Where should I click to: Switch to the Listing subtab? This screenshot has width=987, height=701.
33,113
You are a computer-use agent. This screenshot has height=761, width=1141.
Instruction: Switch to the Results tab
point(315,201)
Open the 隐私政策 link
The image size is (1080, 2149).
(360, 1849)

*****

TASK DESCRIPTION
Could you write out, exactly as given, the lines from the one holding "You are a computer-use" through the end of the listing, and nothing else?

PROBLEM SOLUTION
You are a computer-use agent. This screenshot has height=761, width=1141.
Instruction: Switch to the Results tab
point(315,201)
Open the 隐私政策 link
The image size is (1080, 2149).
(360, 1849)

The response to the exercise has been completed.